Because students felt leadership should be used to uplift one’s community, leadership simultaneously was described in both individual and collectivist ways. The students acknowledged that they were doing something that not many had done before them, but they were clear that they were motivated by a desire to improve their communities. The conversation moved from being about the difficulty of being the first to take a different path to the way a leader is inherently in community with others. “It’s not leader; it’s leaders” was how Ethan described it. He wanted a seat at the table, but he did not see the point in being at the table if he was the only person there. He was lukewarm on the idea of calling himself a leader because “you always learn from everyone else, because there’s always going to be something I need help with.” Ashley agreed with Ethan but went on to say she did not feel like a leader most of the time but called herself a “little leader” because of her family, especially the women on the reservation, who she inspired by going to school for engineering.

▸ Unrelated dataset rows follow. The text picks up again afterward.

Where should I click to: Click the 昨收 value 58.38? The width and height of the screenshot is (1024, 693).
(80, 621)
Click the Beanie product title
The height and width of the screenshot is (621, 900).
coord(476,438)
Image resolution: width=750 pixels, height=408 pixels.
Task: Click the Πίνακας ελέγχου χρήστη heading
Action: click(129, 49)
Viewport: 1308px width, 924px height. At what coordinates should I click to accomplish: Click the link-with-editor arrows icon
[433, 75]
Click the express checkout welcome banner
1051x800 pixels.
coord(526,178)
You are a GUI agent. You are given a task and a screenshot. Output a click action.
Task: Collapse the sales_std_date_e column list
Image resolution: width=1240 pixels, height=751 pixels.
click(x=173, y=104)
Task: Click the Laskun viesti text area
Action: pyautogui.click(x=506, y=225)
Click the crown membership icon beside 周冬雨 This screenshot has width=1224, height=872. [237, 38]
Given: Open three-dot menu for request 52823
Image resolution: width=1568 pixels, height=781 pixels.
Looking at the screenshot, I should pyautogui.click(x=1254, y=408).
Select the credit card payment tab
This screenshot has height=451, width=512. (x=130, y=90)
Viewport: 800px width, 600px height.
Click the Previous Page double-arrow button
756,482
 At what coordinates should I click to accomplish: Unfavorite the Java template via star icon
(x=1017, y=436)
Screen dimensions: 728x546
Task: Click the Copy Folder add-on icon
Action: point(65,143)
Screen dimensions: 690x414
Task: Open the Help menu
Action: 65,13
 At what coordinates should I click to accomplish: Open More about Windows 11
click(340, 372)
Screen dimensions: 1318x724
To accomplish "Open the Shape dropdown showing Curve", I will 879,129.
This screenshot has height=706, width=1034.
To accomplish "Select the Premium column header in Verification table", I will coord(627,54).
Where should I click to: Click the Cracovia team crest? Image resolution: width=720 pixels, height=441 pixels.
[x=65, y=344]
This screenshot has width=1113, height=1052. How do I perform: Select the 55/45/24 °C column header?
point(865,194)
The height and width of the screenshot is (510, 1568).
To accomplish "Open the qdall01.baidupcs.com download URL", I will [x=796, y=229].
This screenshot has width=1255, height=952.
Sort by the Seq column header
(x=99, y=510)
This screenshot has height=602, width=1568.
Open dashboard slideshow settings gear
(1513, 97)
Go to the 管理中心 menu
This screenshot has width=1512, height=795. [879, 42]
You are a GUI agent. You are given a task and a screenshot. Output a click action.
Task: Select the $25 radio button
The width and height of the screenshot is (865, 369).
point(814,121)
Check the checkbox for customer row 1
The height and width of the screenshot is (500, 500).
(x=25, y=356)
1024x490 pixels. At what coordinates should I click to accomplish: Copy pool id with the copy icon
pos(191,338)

Similarly, Victor described how reciprocity is inherent to good leadership. He felt that a leader who cared for their people would in turn be cared for by those people.
J-man described how this form of leadership, which is often referred to as servant leadership, had been observed historically within a Native American context, particularly through the initial period of European contact in North America. He talked about how he looked up to his ancestors who engaged in a degree of self-sacrifice toward the protection of the community. As an example, he described how chiefs would embark on vision quests when their communities faced the threat of smallpox to seek guidance:
[The chiefs] who I looked up to, they are so bad ass…Sometimes it was dire... When smallpox happened, they went out there and someone would go and put themselves out there…But it was like they would do a lot of bodily harm too sometimes. They would fast, they wouldn’t eat they would go out there to die. Just to find help. To help their people.
He contrasted this form of leadership with today’s practices, emphasizing how leadership needed to be more community-minded again: “People don’t do that anymore. We’re all self-preservationists now. You know what I mean? We have to prepare our people.”
J-man spoke with passion about leadership historically and in the present. Victor was also interested and opinionated on what a good leader was, a concept he learned from his father. He defined leadership as follows:
You can talk all the talk you want. Everyone can talk until they’re blue, but if somebody just starts picking up rocks and moving it over to the other side, now eventually enough people will start picking up rocks and moving it too.
In this case, not only was a leader willing to serve their community, but they also recognized their responsibility as a role model to others.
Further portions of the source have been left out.